Fig. 7: PA-Exo promotes LX-2 cell activation through miR-107-mediated upregulation of IL-9 expression in CD4⁺ T cells.

CD4⁺ T cells were cocultured with hepatocytes-derived exosomes (Vehicle-Exo, PA-Exo, PA + NCI-Exo, and PA + miR-107I-Exo). Then the culture media were collected and added into culture media of LX-2 cells. CCK-8 and western blot were carried out to evaluate cell viability (A) and the protein levels of α-SMA and CoL1a1 (B) in LX-2 cells. CD4⁺ T cells were transfected with IL-9 siRNA or scramble control, followed by PA-Exo treatment.

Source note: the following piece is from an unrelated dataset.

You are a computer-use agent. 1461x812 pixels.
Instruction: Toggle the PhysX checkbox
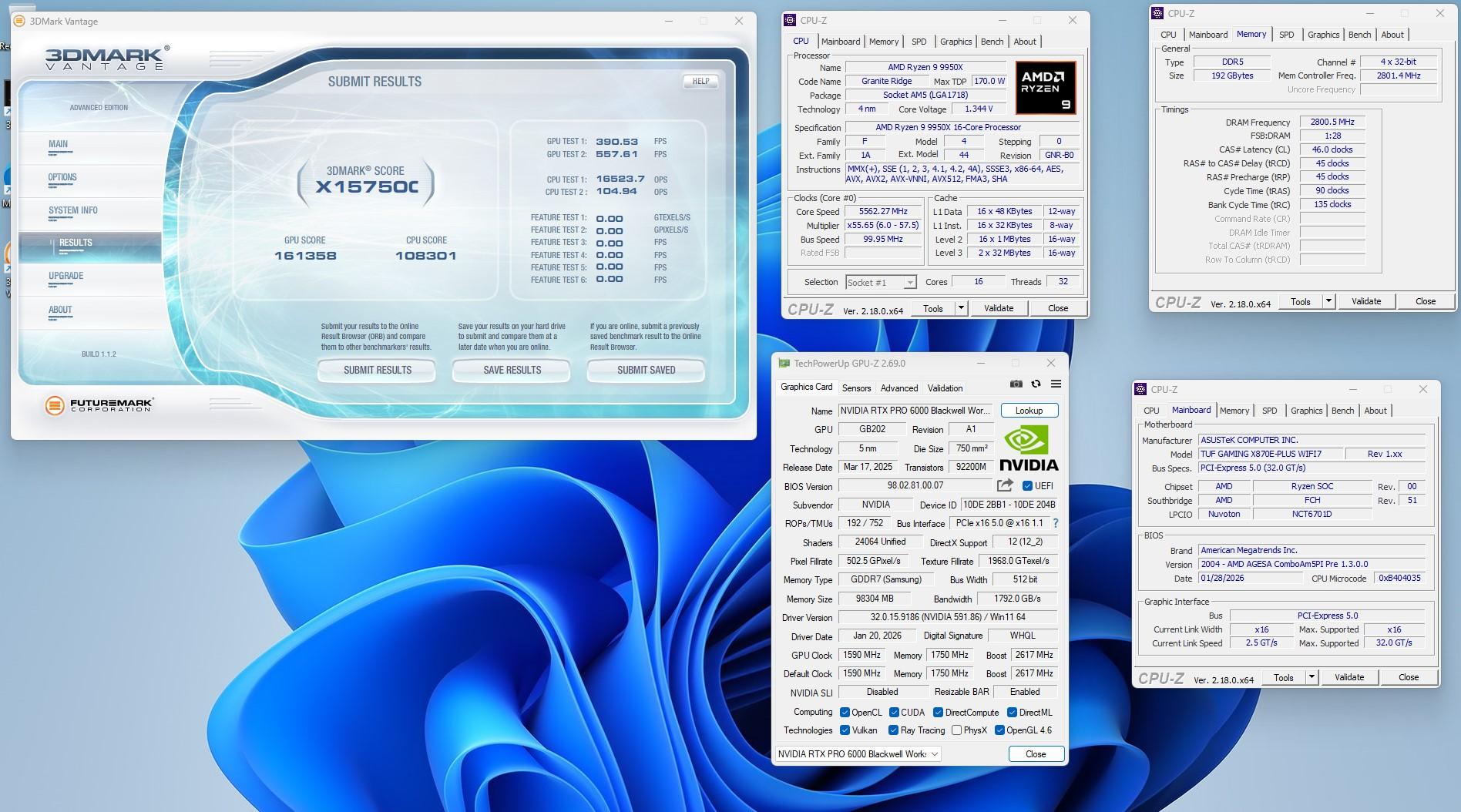coord(956,730)
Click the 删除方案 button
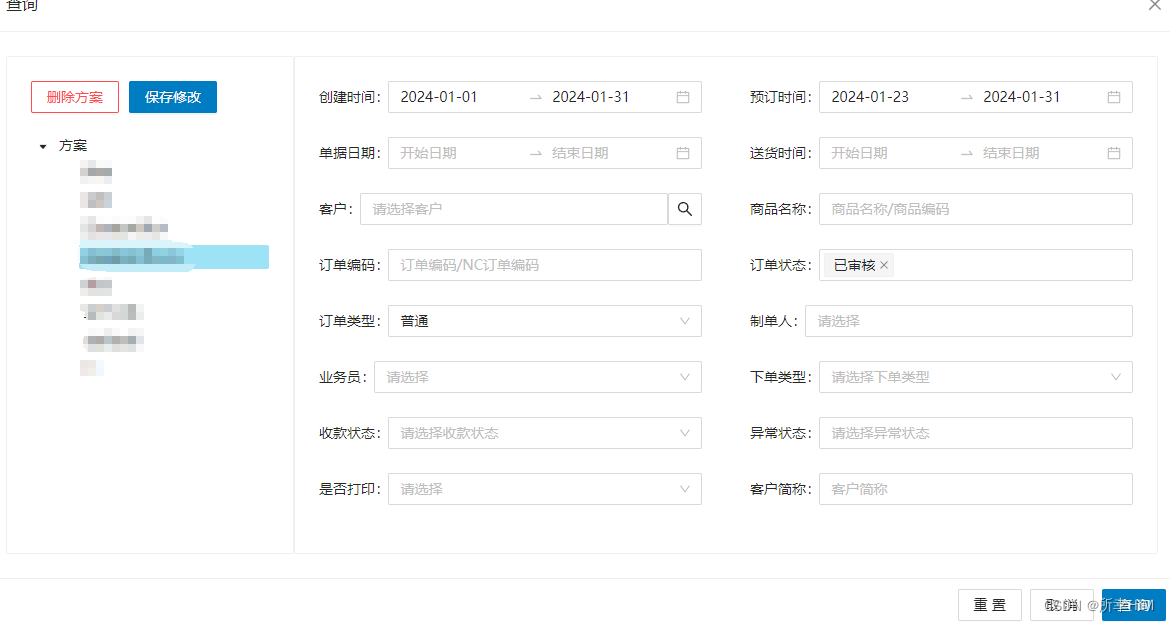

CCK-8 and western blot were carried out to evaluate cell viability (C), the protein levels of α-SMA and CoL1a1 (D), and the protein levels of Raf, p-Raf, MEK, p-MEK, ERK, and p-ERK (E) in LX-2 cells. ^****P < 0.0001 vs. Vehicle-Exo; ^###P < 0.001, ^####P < 0.0001 vs. PA + NCI-Exo; ^$$$P < 0.001, ^$$$$P < 0.0001 vs. Scramble; ^&P < 0.05, ^&&P < 0.01, ^&&&P < 0.001 vs. IL-9 siRNA. Data were expressed as the mean ± standard deviation (n = 3).